Jamf Nation Community

I've only tried as recurring. A majority of our user's do not reboot often and this needs to get pushed on the backend.
I'm looking into trying to run the command as the current logged in user, but haven't had much luck yet.

Personally, I wouldn't have thought there would be any difference - the script should fail either way, because the jamf binary executes the script as root, not as the currently-logged in user. Apparently that's not the case here.

At any rate, it's been my experience that scripts executed from a policy are run by root. I think what you want to do is, determine against which user account the script should execute, and then use sudo -u $username security set-identity-preference [options]. You could use the $3 parameter, as well, but be prepared with a backup plan just in case $3 is not populated.

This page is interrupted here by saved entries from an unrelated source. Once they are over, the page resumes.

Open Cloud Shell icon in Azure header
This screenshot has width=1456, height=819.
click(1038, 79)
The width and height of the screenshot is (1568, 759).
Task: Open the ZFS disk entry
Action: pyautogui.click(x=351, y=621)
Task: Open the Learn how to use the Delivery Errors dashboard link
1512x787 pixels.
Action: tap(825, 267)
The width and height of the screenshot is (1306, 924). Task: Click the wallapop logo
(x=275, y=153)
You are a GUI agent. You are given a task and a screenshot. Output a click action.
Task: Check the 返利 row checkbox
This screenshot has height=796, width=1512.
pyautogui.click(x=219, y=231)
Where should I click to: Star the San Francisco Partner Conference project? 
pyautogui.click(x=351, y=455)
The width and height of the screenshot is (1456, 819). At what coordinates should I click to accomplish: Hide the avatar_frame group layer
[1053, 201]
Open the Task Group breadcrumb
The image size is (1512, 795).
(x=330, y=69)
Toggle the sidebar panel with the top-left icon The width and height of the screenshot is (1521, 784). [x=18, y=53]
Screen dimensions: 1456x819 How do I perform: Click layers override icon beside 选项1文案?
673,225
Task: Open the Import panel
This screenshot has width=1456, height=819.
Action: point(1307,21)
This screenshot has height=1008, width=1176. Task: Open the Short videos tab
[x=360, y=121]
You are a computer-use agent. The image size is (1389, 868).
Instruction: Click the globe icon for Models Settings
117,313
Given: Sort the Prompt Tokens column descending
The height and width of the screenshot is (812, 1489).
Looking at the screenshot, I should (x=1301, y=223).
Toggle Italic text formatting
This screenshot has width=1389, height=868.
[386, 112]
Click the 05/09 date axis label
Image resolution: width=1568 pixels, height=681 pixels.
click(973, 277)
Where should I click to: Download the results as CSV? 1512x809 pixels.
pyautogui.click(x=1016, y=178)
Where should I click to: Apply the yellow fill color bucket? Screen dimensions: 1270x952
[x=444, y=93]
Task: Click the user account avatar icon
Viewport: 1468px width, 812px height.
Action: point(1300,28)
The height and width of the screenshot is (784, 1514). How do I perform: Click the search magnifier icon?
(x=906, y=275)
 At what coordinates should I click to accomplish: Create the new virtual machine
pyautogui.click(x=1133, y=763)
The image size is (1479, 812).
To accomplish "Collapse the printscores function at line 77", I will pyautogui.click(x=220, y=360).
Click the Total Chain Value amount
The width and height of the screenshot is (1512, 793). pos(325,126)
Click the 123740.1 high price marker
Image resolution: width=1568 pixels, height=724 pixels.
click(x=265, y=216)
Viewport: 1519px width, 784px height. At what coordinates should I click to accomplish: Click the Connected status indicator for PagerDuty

I wouldn't have thought so either, except I have actually seen similar behaviour in other scenarios as well, I can only assuem that although the function is run as root it is still tied back to the user manually initiating the process (or a launchagent in the case of login policies), where as recurring policies are presumably coming of a launchdaemon instead at the system level. It reall only seems to relate to security things most of the time, I think I was playing with Kerberos tickets when I saw it.

@Look Your assumption is pretty much how I understand it. The recurring trigger, when it runs naturally and not forced from Terminal, is called by the Jamf LaunchDaemon, which means its running entirely in a root context.
By contrast when you call the recurring trigger manually from Terminal or you run a policy from Self Service, the jamf binary has some understanding of the user context. I believe that's why it kind of works in those cases to affect things in user land, but when called by the LaunchDaemon it doesn't work.

Unfortunately in my experience it's not entirely consistent. I've seen cases where its not able to affect things in the user space, even when run from Self Service. For that reason I always design any scripts that I know may be used in a policy of any kind to either run items as the logged in user, or capture the username and direct commands at files in the user's home, at least when it calls for that.

Thanks guys. I'll have to play around with my terminal using root and see if I can modify my user login keychain. Been messing with commands like the below all night to no avail. I know what needs to be done, just not sure how to achieve it here.

su "$currUser" -c "security set-identity-preference -c $Cert -s com.apple.network.eap.user.identity.wlan.ssid.LCAAAA /Library/Keychains/System.keychain" su "$currUser" -c "security get-identity-preference -s com.apple.network.eap.user.identity.wlan.ssid.LC-AAAAAAA"

...

However security bin might behave a bit differently from memory, I remember fussing with this problem a bit too when attempting to set some identity preferences. Can't find my code though.